__Requirement__. After locating the line that contains "Task: Click the browser back arrow button" in the data below, set down exactly that line and each one after it through the line that contains "Given: Click the send e-mail envelope icon", and nothing more.

__Working data__.
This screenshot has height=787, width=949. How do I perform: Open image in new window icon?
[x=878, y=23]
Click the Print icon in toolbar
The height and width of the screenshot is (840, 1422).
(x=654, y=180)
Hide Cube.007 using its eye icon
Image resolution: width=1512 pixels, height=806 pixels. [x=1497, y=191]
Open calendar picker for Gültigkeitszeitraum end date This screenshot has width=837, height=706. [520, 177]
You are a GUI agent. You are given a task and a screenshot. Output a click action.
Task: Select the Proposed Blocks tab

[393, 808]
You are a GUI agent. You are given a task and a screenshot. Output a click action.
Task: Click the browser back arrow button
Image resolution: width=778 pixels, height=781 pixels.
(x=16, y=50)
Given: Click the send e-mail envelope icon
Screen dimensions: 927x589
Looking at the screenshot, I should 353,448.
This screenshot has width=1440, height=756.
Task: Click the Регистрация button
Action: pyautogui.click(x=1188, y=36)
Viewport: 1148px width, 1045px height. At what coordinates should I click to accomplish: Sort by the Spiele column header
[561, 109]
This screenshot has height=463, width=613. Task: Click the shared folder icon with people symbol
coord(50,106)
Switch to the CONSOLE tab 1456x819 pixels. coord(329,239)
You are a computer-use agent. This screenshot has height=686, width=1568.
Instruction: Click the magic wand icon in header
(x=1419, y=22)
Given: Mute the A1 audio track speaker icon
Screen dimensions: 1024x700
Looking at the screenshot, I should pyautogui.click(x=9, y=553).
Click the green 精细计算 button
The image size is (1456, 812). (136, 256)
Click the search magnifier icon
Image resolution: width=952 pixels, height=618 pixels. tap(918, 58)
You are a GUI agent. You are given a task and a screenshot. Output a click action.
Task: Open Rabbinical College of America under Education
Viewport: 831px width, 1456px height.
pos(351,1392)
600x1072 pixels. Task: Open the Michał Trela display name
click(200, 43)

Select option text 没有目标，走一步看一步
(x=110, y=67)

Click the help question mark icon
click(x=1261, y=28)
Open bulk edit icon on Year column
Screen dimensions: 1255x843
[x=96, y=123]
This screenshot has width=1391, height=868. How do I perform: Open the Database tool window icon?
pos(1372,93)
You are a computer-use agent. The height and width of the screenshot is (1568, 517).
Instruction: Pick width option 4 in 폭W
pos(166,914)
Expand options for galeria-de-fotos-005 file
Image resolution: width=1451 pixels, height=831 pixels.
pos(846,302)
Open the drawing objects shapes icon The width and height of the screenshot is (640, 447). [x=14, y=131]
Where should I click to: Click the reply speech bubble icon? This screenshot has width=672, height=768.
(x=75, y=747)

__Solved exercise__.
Task: Click the browser back arrow button
Image resolution: width=778 pixels, height=781 pixels.
(x=16, y=50)
Given: Click the send e-mail envelope icon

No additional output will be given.